HUNTINGTON LAKE – As the Aspen Fire continues to chew through the forest in the High Sierra District of the Sierra National Forest, it leaves in its wake the seeds of renewal.
Though many may feel that this fire is a tragedy, and that nature is being destroyed and creatures are perishing, it is actually the regeneration of life.
Fire has always been an essential part of the natural cycle of life in the forest, but that cycle has been distorted by the practice of stopping fires as quickly as possible.
“The forests of the western United States have developed through centuries of wildland fire, prior to European settlement and the beginning of fire suppression,” says Carolyn Ballard, Fire Management Officer on the High Sierra Ranger District.
“The suppression of fire has changed the landscape, so that now forests are more dense and there are a lot more fuels on the ground, particularly in the lower elevations,” says Ballard.
Since the Forest Service began putting out wildfires around 1910, what would have been frequent, low intensity fires have now become far more intense and severe.

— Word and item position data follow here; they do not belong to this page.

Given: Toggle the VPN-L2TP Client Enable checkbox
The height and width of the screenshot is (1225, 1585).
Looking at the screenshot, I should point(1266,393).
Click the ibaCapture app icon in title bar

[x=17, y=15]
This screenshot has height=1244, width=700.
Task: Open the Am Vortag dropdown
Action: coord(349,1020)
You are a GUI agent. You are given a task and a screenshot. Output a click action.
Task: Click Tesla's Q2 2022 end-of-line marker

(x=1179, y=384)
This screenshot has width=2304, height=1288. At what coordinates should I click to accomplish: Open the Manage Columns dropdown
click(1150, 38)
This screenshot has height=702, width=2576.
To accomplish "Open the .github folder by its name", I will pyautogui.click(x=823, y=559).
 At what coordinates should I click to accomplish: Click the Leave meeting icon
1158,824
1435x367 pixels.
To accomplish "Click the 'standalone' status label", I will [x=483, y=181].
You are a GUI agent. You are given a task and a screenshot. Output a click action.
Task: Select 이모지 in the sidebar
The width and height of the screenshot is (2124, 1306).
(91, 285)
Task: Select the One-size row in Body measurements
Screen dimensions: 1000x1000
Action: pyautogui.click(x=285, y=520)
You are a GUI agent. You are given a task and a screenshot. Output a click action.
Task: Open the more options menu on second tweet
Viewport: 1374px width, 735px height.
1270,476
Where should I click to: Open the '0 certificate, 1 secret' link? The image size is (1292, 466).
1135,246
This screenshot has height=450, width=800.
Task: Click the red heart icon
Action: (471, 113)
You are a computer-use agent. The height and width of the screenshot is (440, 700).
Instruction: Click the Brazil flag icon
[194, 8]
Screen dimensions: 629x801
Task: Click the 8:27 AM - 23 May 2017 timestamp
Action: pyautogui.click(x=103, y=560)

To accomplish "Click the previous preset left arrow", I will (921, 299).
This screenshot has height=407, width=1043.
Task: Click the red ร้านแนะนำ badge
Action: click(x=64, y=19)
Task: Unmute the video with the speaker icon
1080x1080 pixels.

Development of homes in forested areas has led to even more suppression and far higher danger when fire does erupt.
With decades of fuels built up on the forest floor and very dense stands of mature trees, a wildfire now is more likely to burn hot and fast, as in the case of the Aspen Fire.
“The last time this area burned was 1939 in the Source Point Fire,” says Ballard. “When you look at the footprint of the Source Point Fire, the Aspen Fire is burning within that footprint.”
The Source Point Fire burned 16,896 acres between July 19 and 31. As of today, the Aspen fire is at 14,147 acres.
The lack of fire in the forest has several detrimental impacts on the health of the ecosystem, including too much competition for light, soil nutrients and water, and mature and unhealthy trees.
“Ponderosa and Jeffery Pine have thick bark that makes them fire resistant and fire tolerant,” says Ballard. “Parts of the pine and their cones actually need fire and bare mineral soil and heat to open the serotinous cones, so we’ve seen a decrease in pine on the landscape because of the lack of fire.
“The fact that forests are growing more dense actually favors the more intolerant fir species, which do not have thick bark, and are more susceptible to fire intensity.”
Other negative consequences of the lack of fire are disease and pests.
“Now that we have more dense forests, we see pine beetles spreading to larger areas,” says Ballard. “To keep the beetles from spreading rapidly, there needs to be a fair amount of space between trees. Frequent, low intensity fires create open, widely spaced trees, helping to reduce the amount of beetle-kill.”
As trees become stressed due to drought, the population of beetles may quickly increase and spread in compact forests. When healthy trees are attacked, massive areas of mature pine stands may be threatened or killed. This just adds more dry fuel to any potential fire.
As for animals perishing in wildfires, Ballard says that is extremely rare.
“Animals are very good at getting out of the way of fires. When there is smoke in the air, their instincts tell them to move farther away from it. Animals either fly away, run away or burrow deep into the ground to get away from the fire intensity until it passes. You don’t see a lot of animal mortality.”
The Aspen Fire is, fortunately, burning in an area that doesn’t threaten any homes. It is causing an impact to businesses in the Huntington Lake area, with campgrounds closed to the public so that firefighters can occupy them, and creating smoke issues. But the fire itself is therapeutic for the ecosystem and essential for sustainable forest regeneration.
A perfect example of the rejuvenating effects of fire were the spectacular blooms of wildflowers and masses of new trees in the years following the 1988 fires in Yellowstone that burned nearly 800,000 acres, one-third of the park.
Critics decried the “total destruction of Yellowstone National Park,” and many questioned existing fire management policies. However, not long after the fires ended, plant and tree species quickly reestablished themselves, and the natural regeneration of the forest was underway.
During the decade preceding the Yellowstone fires, the agencies responsible for fire management and suppression had begun to rethink their policies.
“The policy started to change in the 1980s as the Forest Service and fire managers across the nation recognized the benefits of fire and the need to look at it differently,” says Ballard.
“Now we manage wildfires. Rather than just suppression, we determine whether it’s beneficial to let natural fires burn.”